Provided entries below:

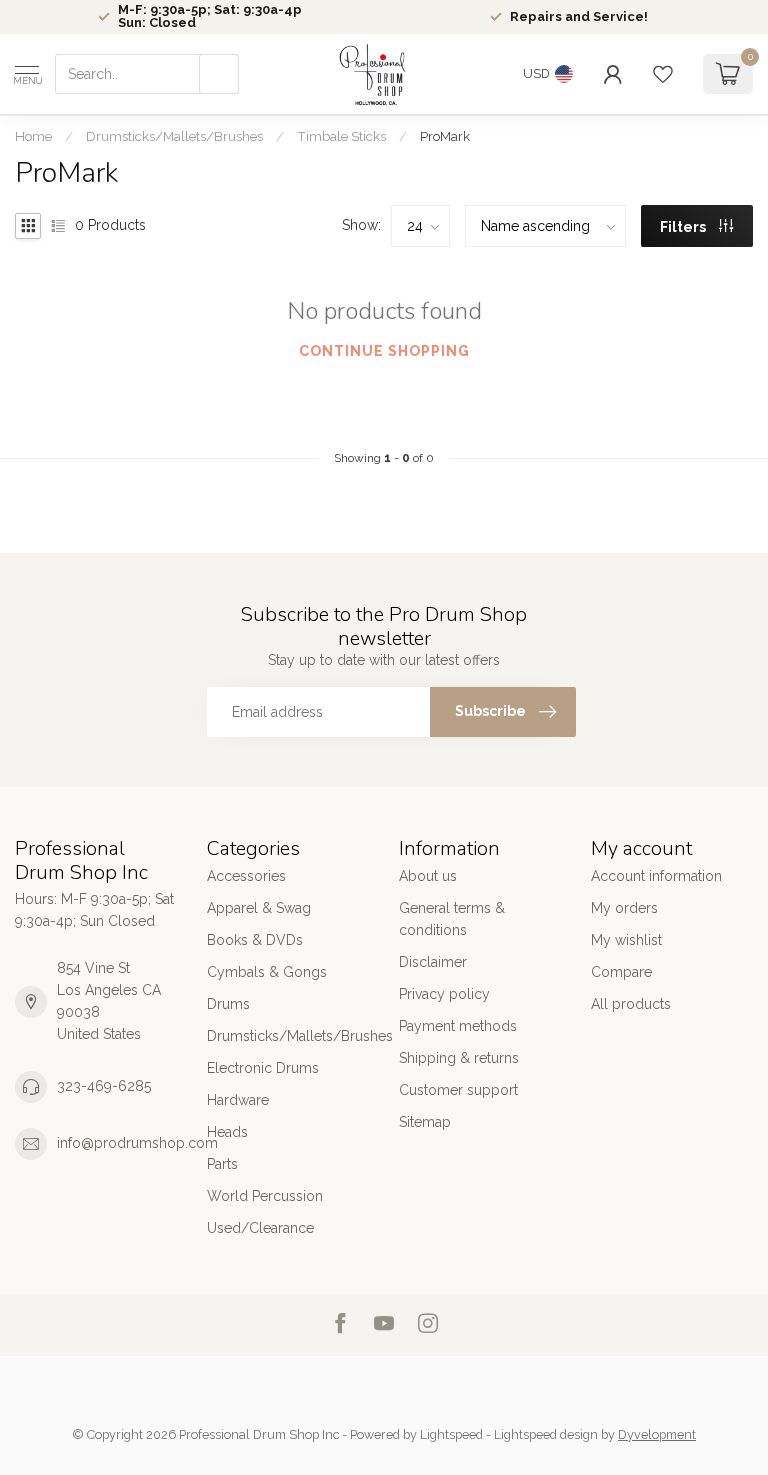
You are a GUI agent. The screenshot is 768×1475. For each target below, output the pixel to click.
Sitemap (425, 1122)
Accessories (246, 876)
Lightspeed (451, 1434)
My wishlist (626, 940)
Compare (621, 972)
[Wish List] (663, 74)
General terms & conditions (452, 919)
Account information (656, 876)
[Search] (219, 74)
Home (33, 136)
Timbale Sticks (341, 136)
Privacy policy (444, 994)
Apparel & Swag (259, 908)
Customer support (458, 1090)
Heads (227, 1132)
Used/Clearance (260, 1228)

End of Provided entries.

▶ [Task objective]: All that is needed is the line containing "Privacy policy (444, 994)" and each line after it to the end of the data above, set down exactly.

▶ [Written response]:
Privacy policy (444, 994)
Apparel & Swag (259, 908)
Customer support (458, 1090)
Heads (227, 1132)
Used/Clearance (260, 1228)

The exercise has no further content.